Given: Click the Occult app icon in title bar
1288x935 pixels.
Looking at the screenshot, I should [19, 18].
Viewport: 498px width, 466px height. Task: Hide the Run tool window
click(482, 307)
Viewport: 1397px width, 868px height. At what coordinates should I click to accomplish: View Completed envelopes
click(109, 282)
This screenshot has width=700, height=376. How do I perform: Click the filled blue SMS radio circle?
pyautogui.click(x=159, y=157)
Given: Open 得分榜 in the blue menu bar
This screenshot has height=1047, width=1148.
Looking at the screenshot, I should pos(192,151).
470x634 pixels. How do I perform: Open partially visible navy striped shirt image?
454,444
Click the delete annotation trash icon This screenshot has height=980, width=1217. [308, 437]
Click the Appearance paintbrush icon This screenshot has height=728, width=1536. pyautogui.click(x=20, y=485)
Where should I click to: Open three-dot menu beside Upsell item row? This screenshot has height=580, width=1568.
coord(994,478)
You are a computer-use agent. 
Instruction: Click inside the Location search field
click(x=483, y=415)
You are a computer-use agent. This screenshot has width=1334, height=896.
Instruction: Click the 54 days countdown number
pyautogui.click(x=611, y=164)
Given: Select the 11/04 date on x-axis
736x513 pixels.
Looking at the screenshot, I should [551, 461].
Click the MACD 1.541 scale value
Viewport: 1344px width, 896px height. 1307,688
■ ■ ■ ■ ■
__What is needed__.
Rewrite the data from the line containing "470x634 pixels. How" down to the end of the data, swapping "Instruction" for "Command" and leaving everything else unchanged.

__Solution for this task__.
470x634 pixels. How do I perform: Open partially visible navy striped shirt image?
454,444
Click the delete annotation trash icon This screenshot has height=980, width=1217. [308, 437]
Click the Appearance paintbrush icon This screenshot has height=728, width=1536. pyautogui.click(x=20, y=485)
Where should I click to: Open three-dot menu beside Upsell item row? This screenshot has height=580, width=1568.
coord(994,478)
You are a computer-use agent. 
Command: Click inside the Location search field
click(x=483, y=415)
You are a computer-use agent. This screenshot has width=1334, height=896.
Command: Click the 54 days countdown number
pyautogui.click(x=611, y=164)
Given: Select the 11/04 date on x-axis
736x513 pixels.
Looking at the screenshot, I should [551, 461].
Click the MACD 1.541 scale value
Viewport: 1344px width, 896px height. 1307,688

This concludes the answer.